Furthermore, as noted above, in Baymon v. State Farm Ins. Co., 257 F. App'x 858 (6th Cir. 2007), the Sixth Circuit, without directly addressing materiality, upheld
State Farm also moves to dismiss Alvey's bad faith claims, arguing that based on the facts above they were not obligated to pay the claim. Alvey argues that to dismiss her bad faith claims at this point would be improper because the Court bifurcated and stayed those claims pending the resolution of her contract claim. However, Alvey's contract claim has been resolved herein, and based on the findings above, the Court sees no reason to delay ruling on the bad faith claims, nor has Alvey presented one to the Court. Such a delay would only serve to waste the Party's resources and the Court's time.
Alvey brings both common law and statutory bad faith claims. Kentucky requires the same elements for both: (1) The insurer must be obligated to pay the claim under the terms of the policy; (2) The insurer must lack a reasonable basis in law or fact for denying the claim; and (3) It must be shown that the insurer either knew there was no reasonable basis for denying the claim or acted with reckless disregard for whether such a basis existed. Based on the findings and conclusions above, Alvey's policy is void pursuant to the Concealment or Fraud provision. As a matter of law, State Farm is not obligated to pay Alvey's claim. Thus, Alvey's bad faith claims must be dismissed. Rawe v. Liberty Mut. Fire Ins. Co., 462 F.3d 521, 526-27 (6th Cir. 2006)

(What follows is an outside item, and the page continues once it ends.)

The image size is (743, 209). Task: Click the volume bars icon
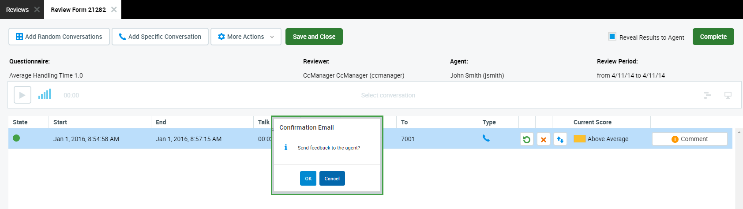tap(45, 94)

Based on the findings and conclusion above the Court holds that Alvey has voided her insurance policy with State Farm pursuant to its Concealment or Fraud provision. Thus, her breach-of-contract claim fails as a matter of law, and State Farm is entitled to summary judgment. Furthermore, based on the findings and conclusions above, the Court hereby grants State Farm summary judgment on Alvey's bad faith claims.